• **DOCUMENT SOURCE**:
——————

La dimension institutionnelle et légale est la référence à partir de la quelle  doit être contrôlée et managée par les dirigeants la pratique de la démocratie par le peuple, tandis que la dimension pratique,  populaire et institutionnalisante, est à la fois la manifestation réelle du vécu par le peuple de la démocratie et l’expression de ses nouvelles aspirations pour celle-ci : elle est souvent faite d’actions populaires de conquête ou de défense de libertés, d’oppositions à l’injustice, l’oppression, etc., et suivant, des fois, des voies qui peuvent s’écarter, évidemment, de celles qui sont légales, mais dont l’application est jugée inopportune, illégitime, par une fraction importante du peuple en action, en un moment donné.

Les identités démocratiques et les modes d’alternance politique

Quoi qu’il en soit, les deux dimensions, ci-dessus décrites, constituent, dans leurs façons de s’articuler réciproquement, les convergences  ou les contradictions multiples de leurs éléments, l’essence même du moteur de la démocratie ; l’identité réelle de celle-ci résidant dans la manière particulière et  récurrente avec la quelle ces articulations, convergences et contradictions se manifestent et sont gérés habituellement par les  gouvernants, les effets et impacts plus ou moins durables dans la conscience collective de ces diverses manifestations : c’est la constance de la nature de ces manifestations, et surtout, du niveau d’exacerbation des contradictions entre ces deux dimensions, du mode de résolution habituellement adopté, et qui révèle, il faut le dire, une vision dominante de gouvernance politique, qui fonde, en dernière analyse, dans la conscience collective une perception dominante sur le type de democratie servi au peuple, ainsi que sur le degré de stabilité politique du pays concerné ; toutes choses qui confèrent à ce dernier une identité démocratique particulière; identité qui se situe dans une échelle graduée de convergence ou de contradiction du rapport entre, d’une part, l’action populaire et l’action publique et, de l’autre, la légalité institutionnelle et la légitimité populaire : quand l’action publique et la légalité institutionnelle s’imposent sur l’action populaire et la légitimité populaire, mais n’arrivent pas malgré tout à contenir tout à fait l’action et les aspirations du peuple, alors le régime de democratie en place a non seulement  perdu la confiance de ce dernier, mais aussi n’inspire plus, par son appareil de répression, aucune crainte à celui-ci, d’où le risque d’accroissement de son instabilité politique , le quel sera provoqué par de nombreuses contestations débordantes; mais quand l’action populaire et la légitimité populaire sont dans un rapport de convergence avec l’action publique et la légalité institutionnelle, alors le régime de democratie en vigueur bénéficie d’un crédit de confiance élevé du coté du peuple et peut jouir d’une grande présomption de bonne gouvernance, d’où la stabilité politique qui peut le caractériser du fait de la rareté de contestations populaires. Entre ces deux modèles extrêmes des variantes existent qu’il faut chaque fois bien caractériser pour bien cerner l’«identité démocratique» du régime.

——————

• **DONNÉES FOURNIES**:
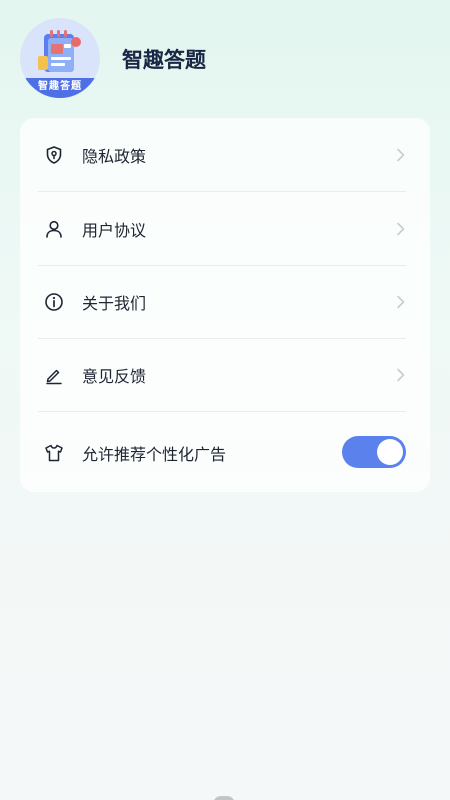 The width and height of the screenshot is (450, 800). I want to click on menu-item-label: 允许推荐个性化广告, so click(154, 454).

——————

• **VOTRE CONSIGNE**:
Extrayez sans rien modifier, du texte sur l'identité démocratique, le passage qui s'ouvre sur les mots « La dimension institutionnelle » et se clôt sur « un moment donné. ».

• **RÉPONSE ATTENDUE**:
La dimension institutionnelle et légale est la référence à partir de la quelle  doit être contrôlée et managée par les dirigeants la pratique de la démocratie par le peuple, tandis que la dimension pratique,  populaire et institutionnalisante, est à la fois la manifestation réelle du vécu par le peuple de la démocratie et l’expression de ses nouvelles aspirations pour celle-ci : elle est souvent faite d’actions populaires de conquête ou de défense de libertés, d’oppositions à l’injustice, l’oppression, etc., et suivant, des fois, des voies qui peuvent s’écarter, évidemment, de celles qui sont légales, mais dont l’application est jugée inopportune, illégitime, par une fraction importante du peuple en action, en un moment donné.